Required work ->
1) Update the part of the Bruise Cruise account that opens with the words containing "The first official" and closes with "weekend to remember.", changing "sherbet-orange" to "lime-green".
2) Summarize the Bruise Cruise account in two sentences.

Source document ->
The first official act of the Bruise Cruise happened when cruise director Ian Svenonius (Nation of Ulysses, The Make-Up, Chain and The Gang) took the stage in an immaculate sherbet-orange suit to open the festivities by invoking the Beatles’ Magical Mystery Tour. “Never before had a rock band taken its fans on such a journey,” he announced dramatically. “Until now.” Then, while 3,000 miles away from his hometown of San Francisco, which was preparing for its first snowfall in 35 years, Ty Segall stepped onstage and tore into his first song. Before his set concluded, the Bruise Cruise had seen its first official marriage proposal (She said yes.) and the 400 Bruisers who had each coughed up an average month’s rent plus airfare to Miami knew that this was going to be a weekend to remember.
The idea was ingeniously simple. If 311, Train, Mötley Crüe, Barenaked Ladies and the Flaming Lips can all break into the lucrative cruise market, why not garage punks like the Black Lips, Vivian Girls and Thee Oh Sees? And so it was that those rockers along with likeminded acts like the Jacuzzi Boys, Ty Segall and Quintron and Miss Pussycat, set sail on a Carnival Cruise ship with 400 of their biggest fans, some of which traveled as far as England, France and Australia to have their seasick stomachs pounded by waves and riffs. Co-organized by Turbo Fruits frontman Jonas Stein, the Bruise Cruise sent nine bands total on a three-day tour from Miami to the Bahamas and back from Feb. 25-28. There were any number of reasons why it could have been a disaster or an international incident, but the result was a bizarre bacchanal of fuzzed-out guitars, free food and good old fashioned drunken revelry. With two days at sea and one day in the Bahamas, there was room on the schedule for more than one set by most bands, as well as a lecture by Svenonius and one of Miss Pussycat’s legendary puppet shows (over Sunday brunch in the Shangri La Lounge, it was billed as “Puppets and Pancakes”.).

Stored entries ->
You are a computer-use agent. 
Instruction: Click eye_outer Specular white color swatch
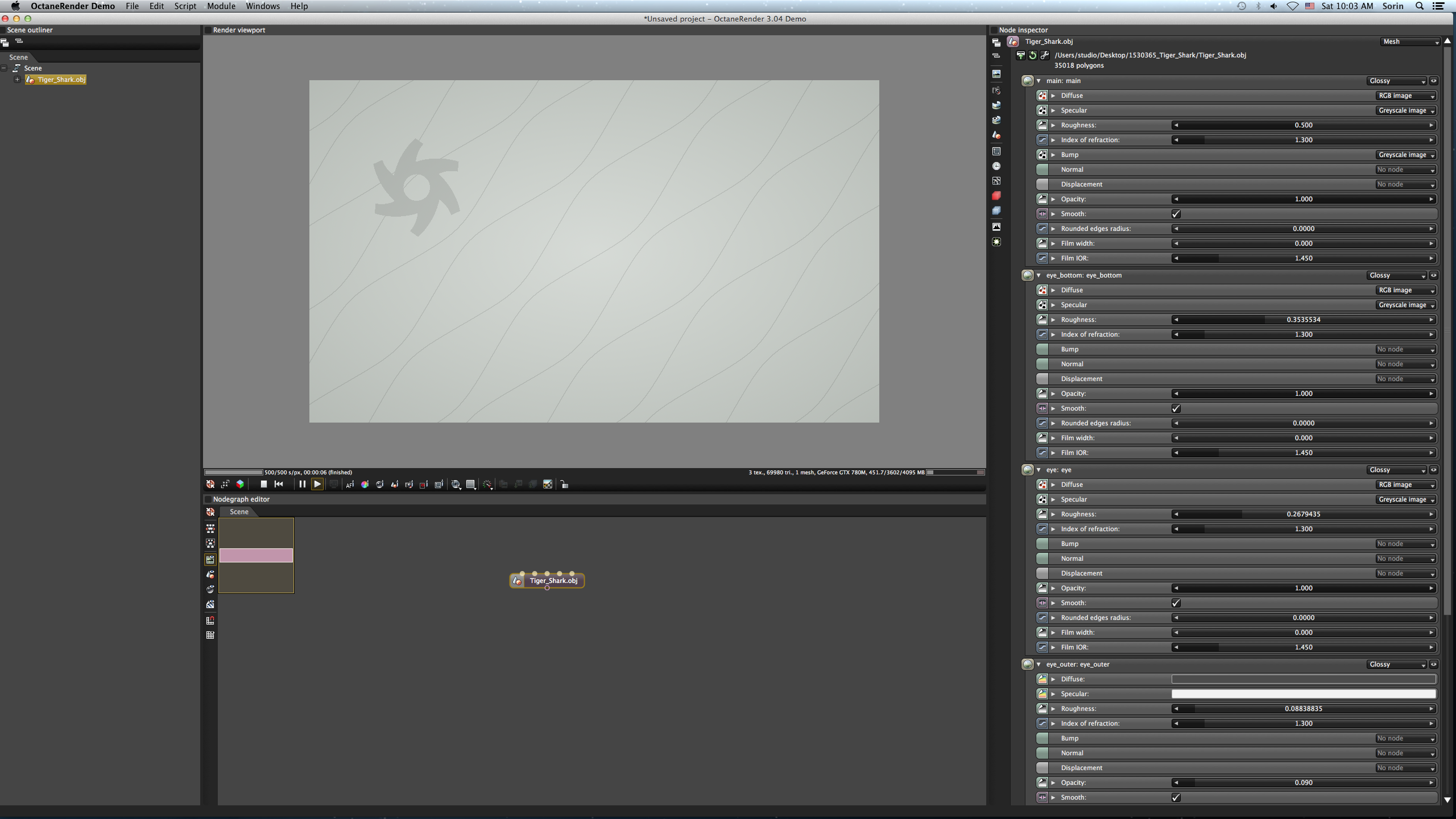(1303, 694)
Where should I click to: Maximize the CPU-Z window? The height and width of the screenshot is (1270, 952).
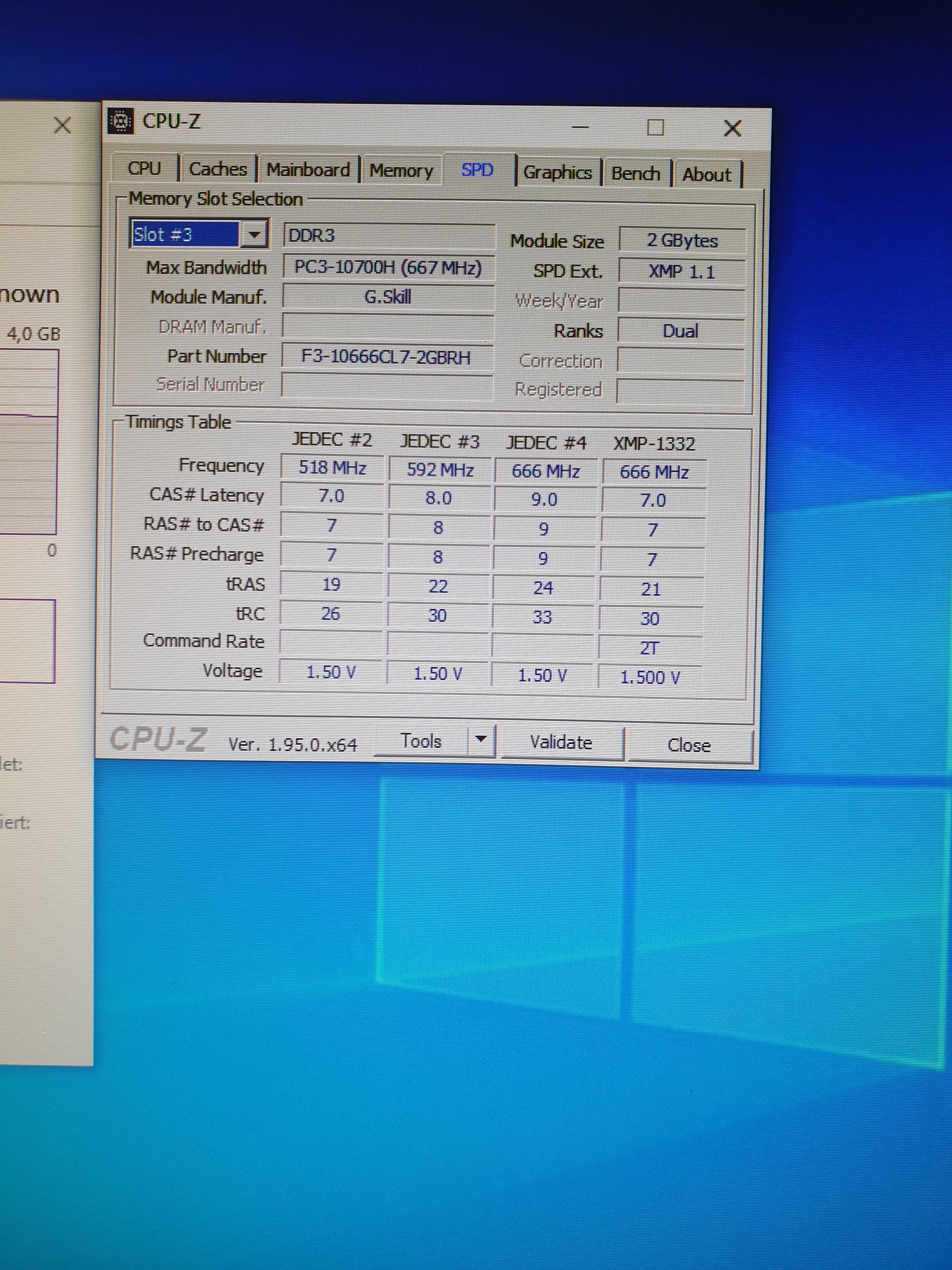655,127
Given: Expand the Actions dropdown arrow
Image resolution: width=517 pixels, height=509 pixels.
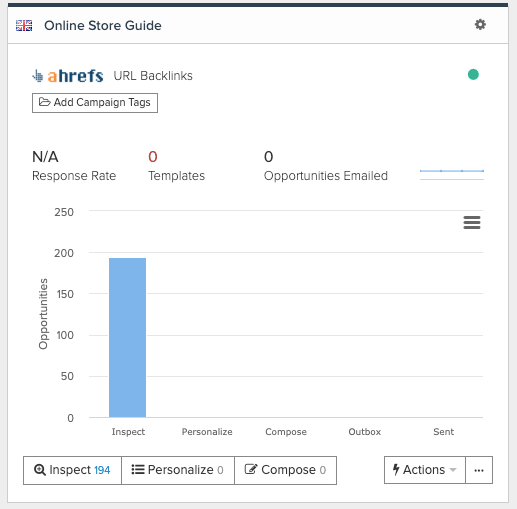Looking at the screenshot, I should pyautogui.click(x=453, y=470).
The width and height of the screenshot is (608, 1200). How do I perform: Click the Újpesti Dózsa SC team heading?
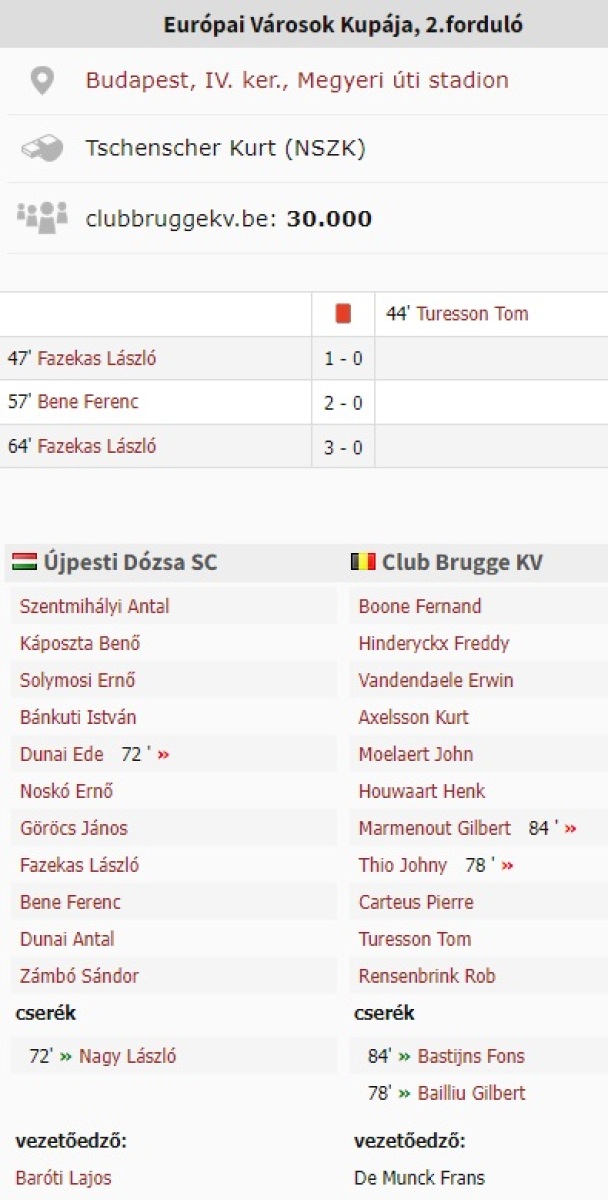pyautogui.click(x=130, y=562)
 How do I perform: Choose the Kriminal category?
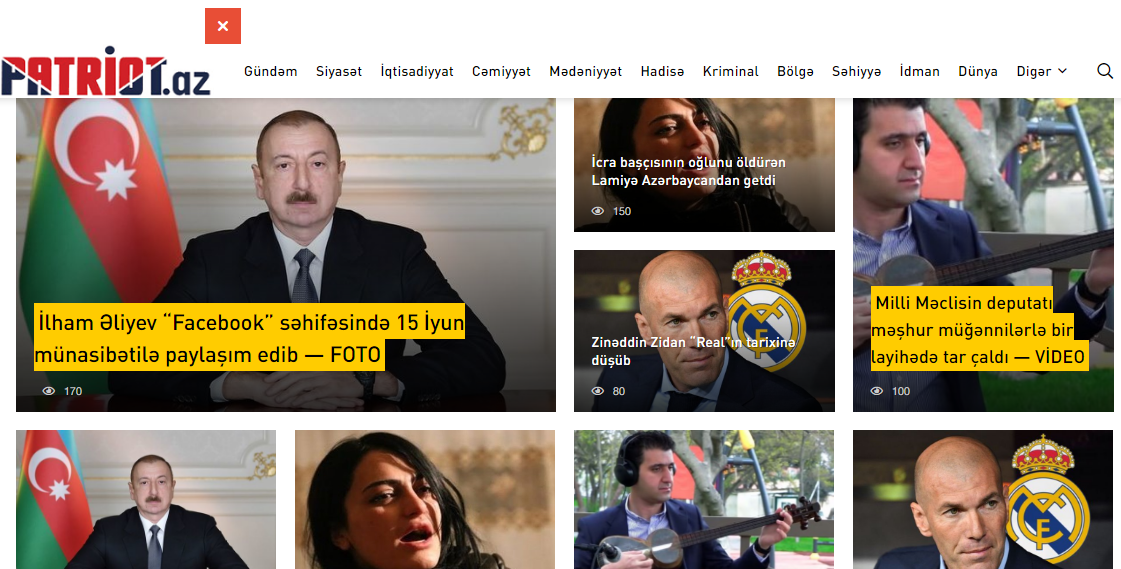pos(730,71)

Results of the tasks ->
1)
The first official act of the Bruise Cruise happened when cruise director Ian Svenonius (Nation of Ulysses, The Make-Up, Chain and The Gang) took the stage in an immaculate lime-green suit to open the festivities by invoking the Beatles’ Magical Mystery Tour. “Never before had a rock band taken its fans on such a journey,” he announced dramatically. “Until now.” Then, while 3,000 miles away from his hometown of San Francisco, which was preparing for its first snowfall in 35 years, Ty Segall stepped onstage and tore into his first song. Before his set concluded, the Bruise Cruise had seen its first official marriage proposal (She said yes.) and the 400 Bruisers who had each coughed up an average month’s rent plus airfare to Miami knew that this was going to be a weekend to remember.

2) The Bruise Cruise, co-organized by Turbo Fruits frontman Jonas Stein, took nine bands, including garage punks like the Black Lips, Vivian Girls and Thee Oh Sees, on a three-day Carnival cruise from Miami to the Bahamas and back with 400 fans from Feb. 25-28. It opened with cruise director Ian Svenonius and a Ty Segall set, and it became a bizarre bacchanal of fuzzed-out guitars, free food and drunken revelry, with room for more than one set by most bands, a lecture by Svenonius and a Miss Pussycat puppet show.